The prohibitive amendments were recommended by the Myanmar Chamber of Commerce, “which suddenly woke up” to the possibility of strong competition if they did not intervene in the legislative process, said one Yangon-based Western diplomat.
Myanmar has been isolated from the world economy for the past five decades, first by xenophobic socialist-based policies during 1962 to 1988, and then by economic sanctions imposed by Western democracies on the former military regime.
Many sanctions were suspended or eased this year after Thein Sein pushed through a series of political and economic reforms since taking office in early 2011.
The years of military rule and sanctions gave rise to a small but powerful private sector that now controls the economy.
The most successful tycoons had close links to the junta that ruled Myanmar during 1988-2010.
The government is dependent on the local business community to invest in public mega-projects, run banks and other services, generate jobs and provide charities to the poor.

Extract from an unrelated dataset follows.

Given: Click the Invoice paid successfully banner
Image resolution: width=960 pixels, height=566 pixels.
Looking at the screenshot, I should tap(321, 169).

“If there is no benefit for the local businessmen from the foreign investment law, it could cause political problems,” said Thein Tun, chairman of the Myanmar Golden Star Group, which runs a bank and produces a variety of consumer goods.
“It has to be a win-win siuation,” said Zaw Zaw, founder of the Max Myanmar Group, involved in construction, jade mining, banking and rubber plantations. “If there are no constraints on foreign investment, all our SMEs will disappear.”
Fears of an influx of foreign investment may not be limited to the business elite, some observers believe.
“Myanmar has been isolated for a long time, so the xenophobia is still there,” said William Wyatwunna, director of Good News Travel tour company.
“Xenophobia is at all levels of our society from high to low. In fact, people who don’t have a xenophobic attitude are the minority.”
If that translates into harsh constraints on foreign investment, it could be bad news for the majority of the population.
“There are 4 million of our people working outside Myanmar and 10 million unemployed inside Myanmar, so who is going to solve that problem if we get no foreign investment?” Soe Thane said.